▸ Records to use
★ ★ ★ ★ ★
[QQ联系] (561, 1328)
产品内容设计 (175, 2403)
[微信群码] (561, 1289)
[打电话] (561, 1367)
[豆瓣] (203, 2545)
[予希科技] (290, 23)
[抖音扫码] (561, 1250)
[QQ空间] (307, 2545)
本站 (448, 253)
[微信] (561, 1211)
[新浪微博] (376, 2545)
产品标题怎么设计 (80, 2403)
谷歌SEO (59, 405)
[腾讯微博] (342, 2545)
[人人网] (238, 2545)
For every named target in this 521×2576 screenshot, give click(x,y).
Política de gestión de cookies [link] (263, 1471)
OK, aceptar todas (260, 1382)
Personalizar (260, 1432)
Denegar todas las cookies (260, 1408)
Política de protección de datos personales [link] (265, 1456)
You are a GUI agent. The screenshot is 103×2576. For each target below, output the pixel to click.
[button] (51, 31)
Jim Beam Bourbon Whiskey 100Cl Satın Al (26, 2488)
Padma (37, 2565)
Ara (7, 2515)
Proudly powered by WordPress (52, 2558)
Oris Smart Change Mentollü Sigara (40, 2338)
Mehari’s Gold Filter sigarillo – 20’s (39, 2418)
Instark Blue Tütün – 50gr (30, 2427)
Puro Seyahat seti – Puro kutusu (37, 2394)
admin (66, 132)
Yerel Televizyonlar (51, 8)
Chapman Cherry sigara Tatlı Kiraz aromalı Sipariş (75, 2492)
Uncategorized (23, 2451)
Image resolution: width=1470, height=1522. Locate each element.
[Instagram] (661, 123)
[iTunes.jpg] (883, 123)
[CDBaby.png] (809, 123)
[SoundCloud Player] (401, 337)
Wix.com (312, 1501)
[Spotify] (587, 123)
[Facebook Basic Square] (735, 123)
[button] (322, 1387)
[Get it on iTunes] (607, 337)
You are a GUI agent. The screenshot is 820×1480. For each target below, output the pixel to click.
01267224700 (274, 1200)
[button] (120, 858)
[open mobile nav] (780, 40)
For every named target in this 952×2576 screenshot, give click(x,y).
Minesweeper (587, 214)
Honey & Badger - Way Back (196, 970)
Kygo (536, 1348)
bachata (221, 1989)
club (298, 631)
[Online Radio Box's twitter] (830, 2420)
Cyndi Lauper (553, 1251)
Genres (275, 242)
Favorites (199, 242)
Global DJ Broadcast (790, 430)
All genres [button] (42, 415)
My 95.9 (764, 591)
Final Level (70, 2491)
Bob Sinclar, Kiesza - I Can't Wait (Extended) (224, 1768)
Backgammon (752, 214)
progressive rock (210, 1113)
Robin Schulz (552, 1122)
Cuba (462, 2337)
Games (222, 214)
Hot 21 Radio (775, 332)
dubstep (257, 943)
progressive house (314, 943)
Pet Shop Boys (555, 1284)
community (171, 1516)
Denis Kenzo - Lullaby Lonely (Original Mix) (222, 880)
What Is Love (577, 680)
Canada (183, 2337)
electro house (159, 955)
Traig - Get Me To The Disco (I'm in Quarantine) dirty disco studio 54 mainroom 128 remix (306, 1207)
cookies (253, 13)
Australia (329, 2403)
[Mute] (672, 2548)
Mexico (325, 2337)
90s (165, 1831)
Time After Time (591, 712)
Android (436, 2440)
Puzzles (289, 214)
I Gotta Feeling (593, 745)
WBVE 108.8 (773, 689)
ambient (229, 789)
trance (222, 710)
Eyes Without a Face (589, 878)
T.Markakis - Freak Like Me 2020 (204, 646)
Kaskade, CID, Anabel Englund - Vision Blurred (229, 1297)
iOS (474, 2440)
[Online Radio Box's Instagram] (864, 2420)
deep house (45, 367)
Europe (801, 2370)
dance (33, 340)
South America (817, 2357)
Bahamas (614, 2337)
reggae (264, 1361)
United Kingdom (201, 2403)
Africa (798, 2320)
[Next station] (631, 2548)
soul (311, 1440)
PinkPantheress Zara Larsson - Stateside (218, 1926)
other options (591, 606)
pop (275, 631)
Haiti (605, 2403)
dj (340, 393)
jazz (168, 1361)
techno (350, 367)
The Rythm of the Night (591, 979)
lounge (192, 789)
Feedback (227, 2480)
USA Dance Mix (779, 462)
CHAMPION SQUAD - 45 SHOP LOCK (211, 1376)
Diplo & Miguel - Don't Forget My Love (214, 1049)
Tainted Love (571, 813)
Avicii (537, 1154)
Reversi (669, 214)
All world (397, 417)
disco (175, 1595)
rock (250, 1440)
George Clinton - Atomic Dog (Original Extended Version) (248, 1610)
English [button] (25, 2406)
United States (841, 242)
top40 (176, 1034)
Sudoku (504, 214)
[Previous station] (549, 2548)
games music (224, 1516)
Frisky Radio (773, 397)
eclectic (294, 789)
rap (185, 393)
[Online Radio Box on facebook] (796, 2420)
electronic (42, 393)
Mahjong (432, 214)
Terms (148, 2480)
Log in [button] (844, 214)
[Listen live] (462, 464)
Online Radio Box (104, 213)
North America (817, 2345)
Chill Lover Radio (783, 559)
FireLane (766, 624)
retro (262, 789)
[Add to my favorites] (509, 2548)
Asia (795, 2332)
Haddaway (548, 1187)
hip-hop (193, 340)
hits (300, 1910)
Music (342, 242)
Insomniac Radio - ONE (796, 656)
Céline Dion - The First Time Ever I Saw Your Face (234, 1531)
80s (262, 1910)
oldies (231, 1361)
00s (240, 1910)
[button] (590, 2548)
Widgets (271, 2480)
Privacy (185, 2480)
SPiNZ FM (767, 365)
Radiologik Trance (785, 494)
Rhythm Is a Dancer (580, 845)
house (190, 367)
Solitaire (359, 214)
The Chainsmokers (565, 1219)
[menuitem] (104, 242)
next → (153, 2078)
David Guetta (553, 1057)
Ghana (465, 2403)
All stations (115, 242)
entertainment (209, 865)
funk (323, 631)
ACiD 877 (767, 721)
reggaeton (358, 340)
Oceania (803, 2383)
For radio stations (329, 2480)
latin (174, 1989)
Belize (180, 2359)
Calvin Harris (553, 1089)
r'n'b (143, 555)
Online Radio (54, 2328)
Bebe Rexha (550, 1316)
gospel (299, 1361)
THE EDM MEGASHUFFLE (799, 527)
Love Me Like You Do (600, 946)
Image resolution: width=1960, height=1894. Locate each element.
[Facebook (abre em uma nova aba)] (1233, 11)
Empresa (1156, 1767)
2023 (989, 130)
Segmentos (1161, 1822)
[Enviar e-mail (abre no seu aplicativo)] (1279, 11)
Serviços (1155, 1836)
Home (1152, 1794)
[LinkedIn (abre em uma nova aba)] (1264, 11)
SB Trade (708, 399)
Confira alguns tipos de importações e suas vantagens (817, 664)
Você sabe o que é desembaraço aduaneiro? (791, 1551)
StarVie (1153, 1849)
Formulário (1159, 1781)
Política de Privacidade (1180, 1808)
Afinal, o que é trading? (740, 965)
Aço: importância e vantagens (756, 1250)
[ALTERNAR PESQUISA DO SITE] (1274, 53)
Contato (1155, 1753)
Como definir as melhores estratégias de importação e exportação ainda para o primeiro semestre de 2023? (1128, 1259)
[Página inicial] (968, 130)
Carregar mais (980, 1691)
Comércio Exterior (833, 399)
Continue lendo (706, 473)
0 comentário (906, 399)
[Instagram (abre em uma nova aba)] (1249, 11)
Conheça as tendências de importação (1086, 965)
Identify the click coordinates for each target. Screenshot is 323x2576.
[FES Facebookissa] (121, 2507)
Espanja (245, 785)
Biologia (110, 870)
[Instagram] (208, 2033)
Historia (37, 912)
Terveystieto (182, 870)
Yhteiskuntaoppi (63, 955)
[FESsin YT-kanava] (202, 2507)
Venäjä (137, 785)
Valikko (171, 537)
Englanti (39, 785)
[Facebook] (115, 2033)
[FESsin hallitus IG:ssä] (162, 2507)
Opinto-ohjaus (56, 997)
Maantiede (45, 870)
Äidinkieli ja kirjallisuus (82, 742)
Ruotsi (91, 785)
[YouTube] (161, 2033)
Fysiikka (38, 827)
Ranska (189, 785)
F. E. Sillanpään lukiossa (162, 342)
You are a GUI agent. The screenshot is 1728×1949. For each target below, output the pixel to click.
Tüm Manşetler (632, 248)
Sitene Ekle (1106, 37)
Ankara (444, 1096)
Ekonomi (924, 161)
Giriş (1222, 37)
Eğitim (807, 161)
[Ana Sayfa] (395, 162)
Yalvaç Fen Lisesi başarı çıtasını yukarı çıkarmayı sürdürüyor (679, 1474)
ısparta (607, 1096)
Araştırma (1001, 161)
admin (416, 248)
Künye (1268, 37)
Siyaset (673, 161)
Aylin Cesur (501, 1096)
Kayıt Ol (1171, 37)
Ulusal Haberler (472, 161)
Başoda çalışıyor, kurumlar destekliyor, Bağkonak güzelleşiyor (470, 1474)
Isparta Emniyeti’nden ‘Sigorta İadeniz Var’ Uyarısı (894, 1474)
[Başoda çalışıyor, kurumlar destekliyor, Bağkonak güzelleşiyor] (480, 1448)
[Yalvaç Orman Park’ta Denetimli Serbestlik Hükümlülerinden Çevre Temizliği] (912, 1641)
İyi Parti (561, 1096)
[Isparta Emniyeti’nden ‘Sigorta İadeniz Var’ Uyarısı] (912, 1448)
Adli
★ ★ ★ ★ ★
Retype the lines from the one containing "Künye (1268, 37)" through the last line of the records. Leave out everything else.

Künye (1268, 37)
Siyaset (673, 161)
Aylin Cesur (501, 1096)
Kayıt Ol (1171, 37)
Ulusal Haberler (472, 161)
Başoda çalışıyor, kurumlar destekliyor, Bağkonak güzelleşiyor (470, 1474)
Isparta Emniyeti’nden ‘Sigorta İadeniz Var’ Uyarısı (894, 1474)
[Başoda çalışıyor, kurumlar destekliyor, Bağkonak güzelleşiyor] (480, 1448)
[Yalvaç Orman Park’ta Denetimli Serbestlik Hükümlülerinden Çevre Temizliği] (912, 1641)
İyi Parti (561, 1096)
[Isparta Emniyeti’nden ‘Sigorta İadeniz Var’ Uyarısı] (912, 1448)
Adli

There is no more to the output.